2. Description of the Related Art
Information is being increasingly processed electronically in lieu of traditional paper processes. Electronic documents offer substantial benefits, such as cost reduction and the accommodation of rapid manipulation and organization of information. Over the years, laws and business customs have evolved to address concerns associated with paper documents including authenticity (that a document is what it purports to be and has been actually signed by the appropriate entities), integrity (that a document is complete and unaltered), and validity (that a document complies with business and legal rules). Validation of electronic documents should address and satisfy these concerns to support the adoption of electronic documents in various environments.
Although conventional electronic documents address some of the traditional paper document concerns, they remain problematic in several respects. One problem with electronic documents is that, although they are capable of being rapidly processed, they must still integrate with environments in which their content will need to be accurately and verifiably displayed (e.g., printed, rendered on a monitor, etc.). This is particularly true for mortgage transactions, where documents such as promissory notes are still routinely used in paper form during certain procedures, such as closings. Although the data contained on a printed document could be transferred to an electronic document, in many applications such an electronic document could not be properly validated due to the lack of adequate assurances that the data contained in the electronic document actually corresponds to the printed (or otherwise viewed) document used in an underlying transaction. The printed document could be manually compared to the data in the electronic document in order to validate the electronic document, but such a practice would negate many of the benefits of electronic processing. Alternatively, a conventional markup language could be used to define an electronic document having displayable information. However, in such a case the listing for rendering a display would contain a substantial amount of information not required for subsequent data processing. Moreover, the format of the listing might not be amenable to rapid and accurate processing in many circumstances, and might not be formatted for related transactions.
Another problem with electronic document validation is the potential for document variation within an industry, as dictated by individual practices, or by the various conditions in which an electronic document might be processed. For example, in mortgage transactions, certain lenders may have a common set of requirements for document validity, but might supplement these with their own particular requirements. A conventional electronic document (e.g., an XML document) can have a specification, such as a document type definition (DTD) that identifies constraints used to determine whether the document is valid, such as whether it contains tags that are not permitted by the DTD. However, while checking for a set of known elements is known, such validation would be inadequate where divergent document requirements are encountered. Specifically, a document may be valid according to a DTD, but invalid according to the format and content required by a particular lender.
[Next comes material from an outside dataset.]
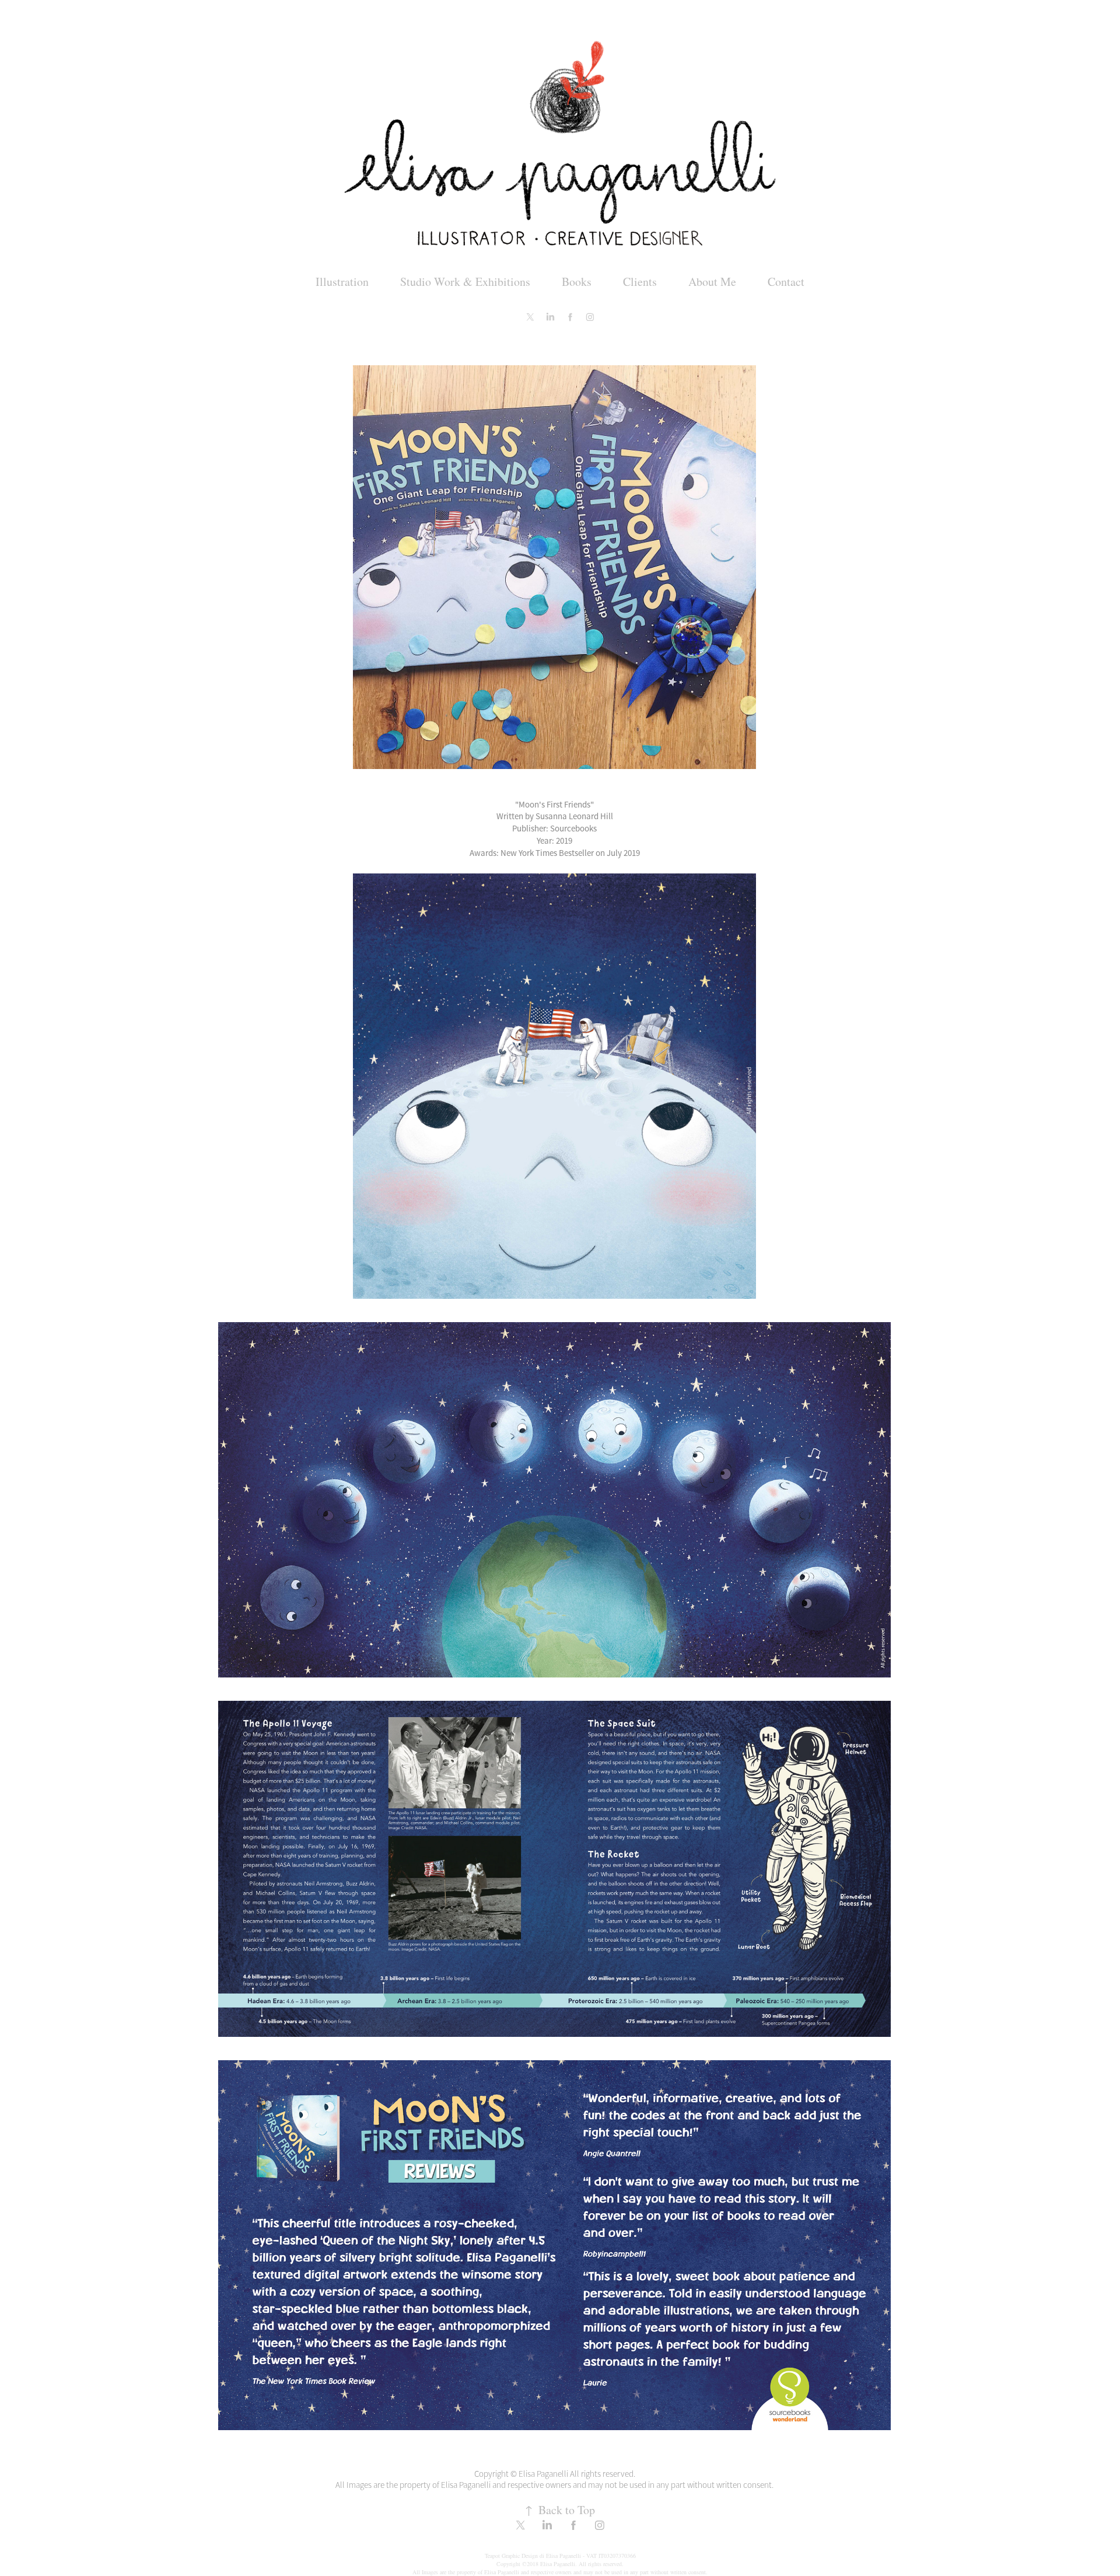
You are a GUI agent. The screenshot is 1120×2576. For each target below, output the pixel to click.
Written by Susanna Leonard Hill (554, 816)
Furthermore, although conventional electronic document definitions include some general mechanisms for validating document integrity with regard to associating values to attributes (e.g. XML validation can ensure that an IDREF points to an ID that is actually defined in a document), there are not adequate assurances that actual values are appropriate for particular applications. That is, conventional validation applies a mechanical determination as to the existence of pairing, but provides no assurance that particular field and value pairings are appropriate for a given environment, and does not necessarily detect a faulty pairing.
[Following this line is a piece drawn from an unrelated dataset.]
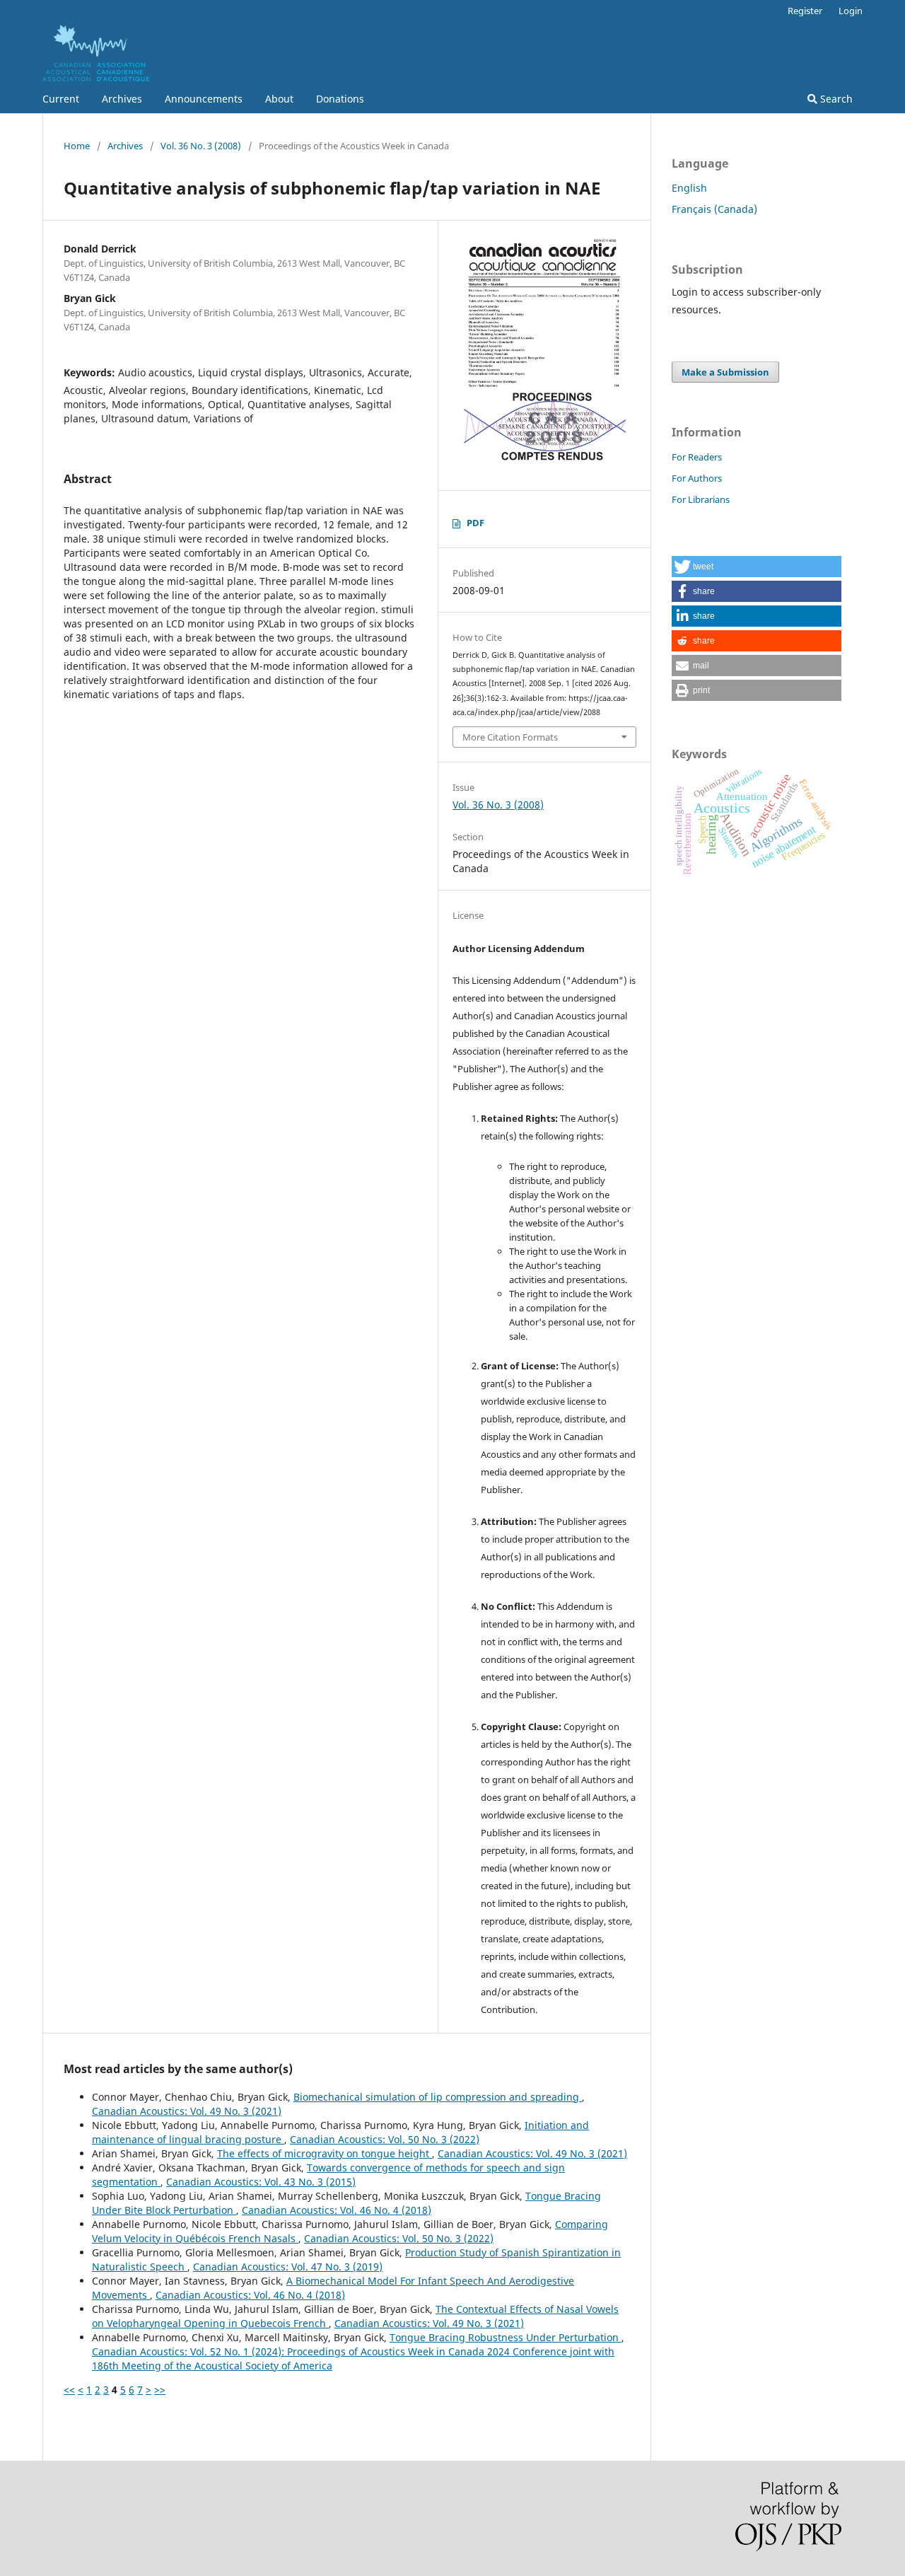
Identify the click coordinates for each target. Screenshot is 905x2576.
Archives (122, 98)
Still further, related transactions might use separate documents that contain some common information, but which are not necessarily identical. For example, in the real estate environment, a closing will require certain documents, but related post-closing activities might require other documents. Conventional electronic document validation does not adequately address such scenarios.
Thus, what is needed is electronic document validation that verifies the correspondence of processed data to that contained on documents actually used in transactions, that is flexible in handling potentially divergent document and data requirements, and that provides greater assurances of data integrity than is provided with conventional electronic document validation.